- _과제 안내_: "You are a computer-use agent. Image resolution: width=1280"이 있는 줄부터 "tap(986, 839)"가 있는 줄까지의 기록만 요청까지 포함해 다시 쓰되, 답에 있는 좌표의 크기를 1.85배로 조정하고 정수로 반올림하세요(0.5는 올림). 그림은 답에서 빼세요.
══════
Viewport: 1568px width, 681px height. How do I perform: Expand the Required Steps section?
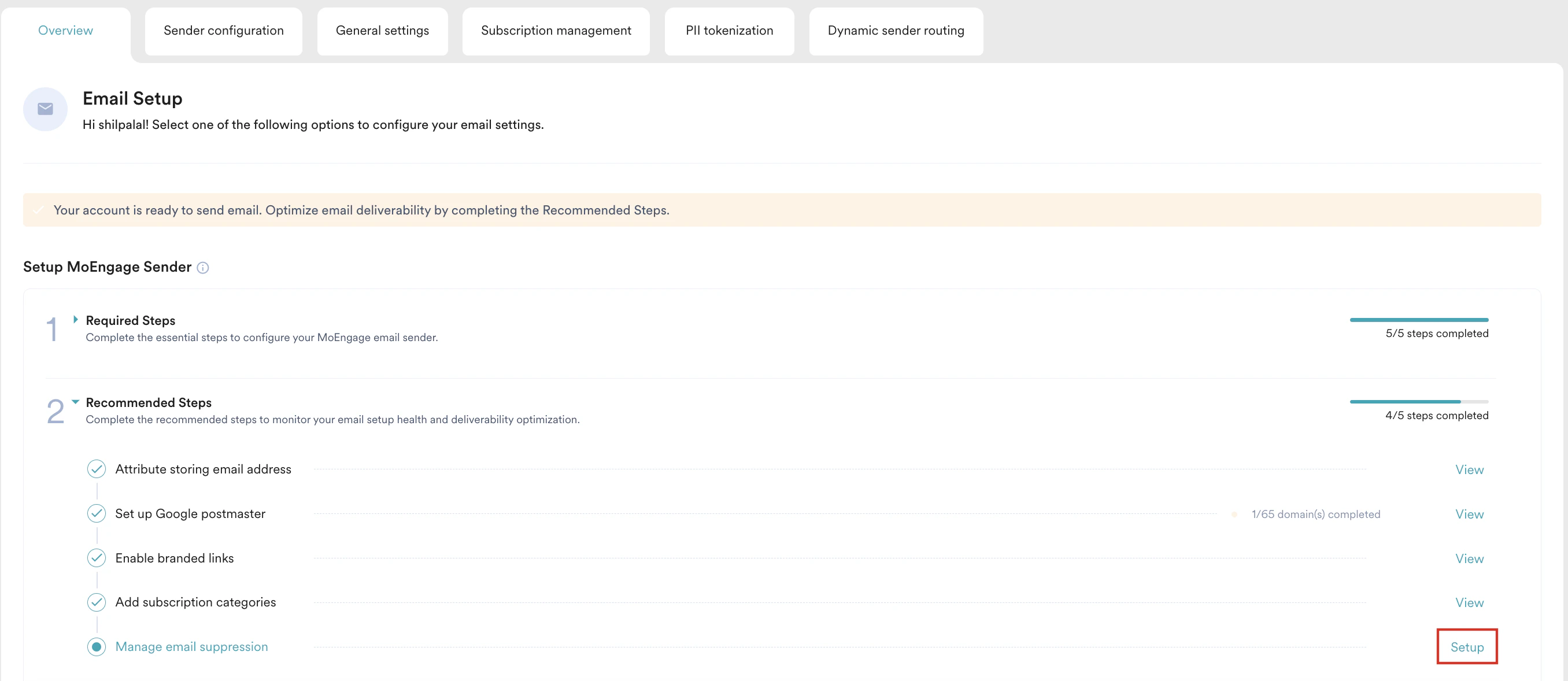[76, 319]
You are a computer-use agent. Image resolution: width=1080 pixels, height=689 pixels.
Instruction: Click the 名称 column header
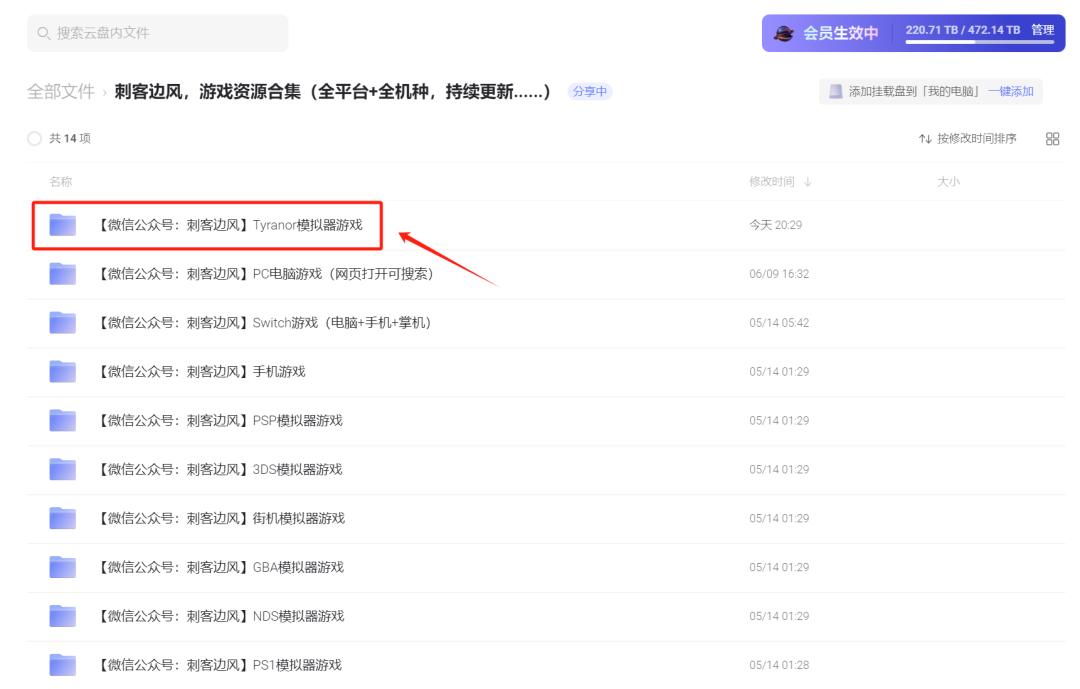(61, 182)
══════
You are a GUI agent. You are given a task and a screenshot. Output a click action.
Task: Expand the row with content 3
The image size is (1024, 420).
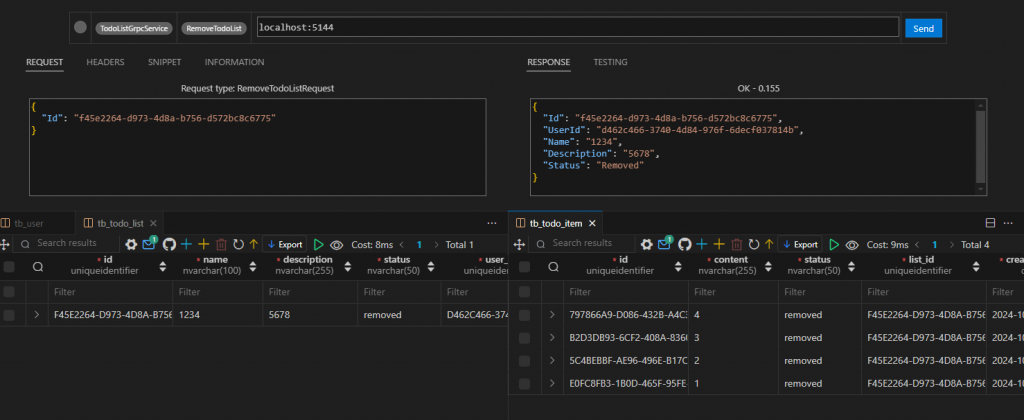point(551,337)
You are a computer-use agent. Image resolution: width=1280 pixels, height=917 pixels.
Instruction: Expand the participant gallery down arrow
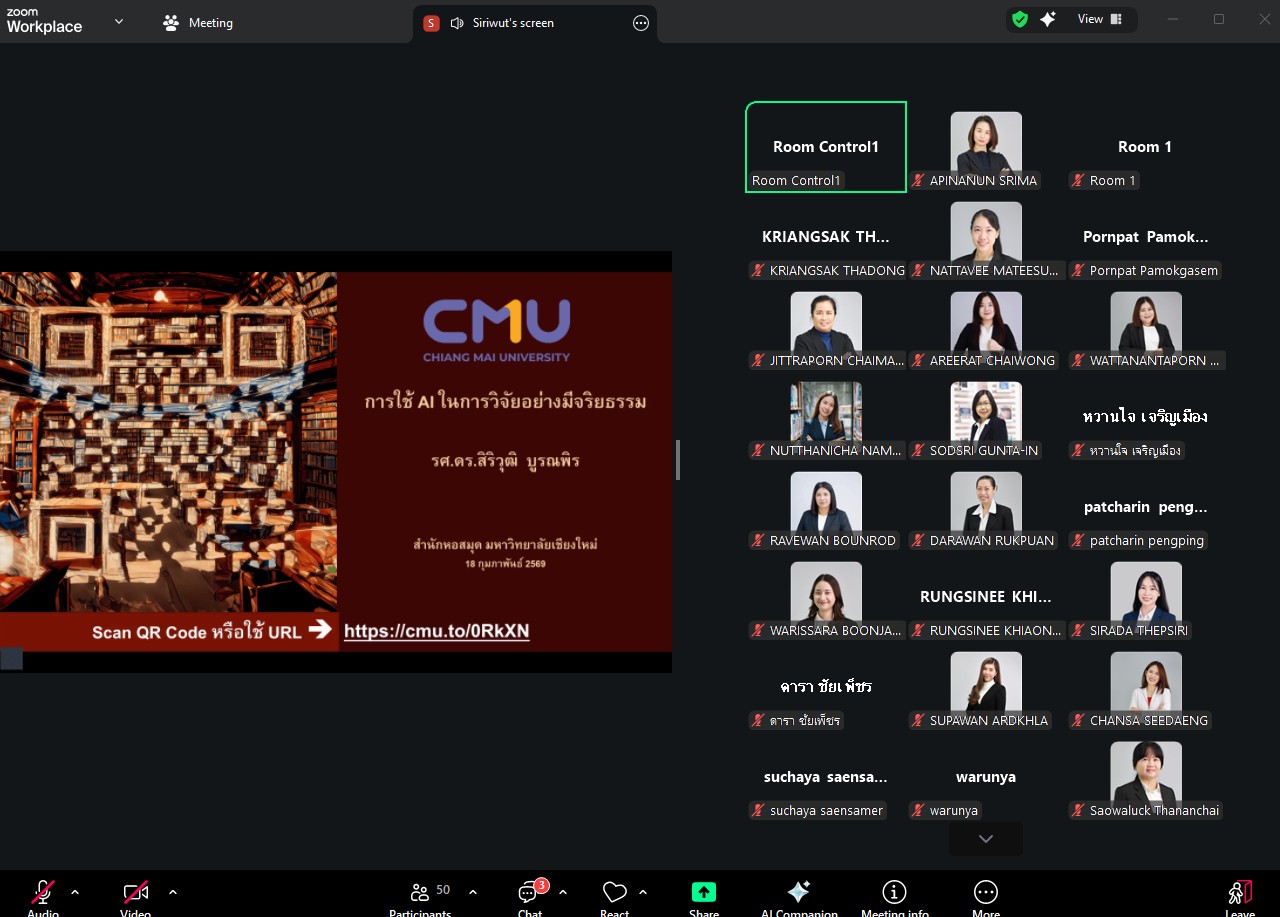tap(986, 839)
══════
- _최종 답_:
You are a computer-use agent. Image resolution: width=1280 pixels, height=917 pixels.
Instruction: Expand the participant gallery down arrow
tap(1824, 1552)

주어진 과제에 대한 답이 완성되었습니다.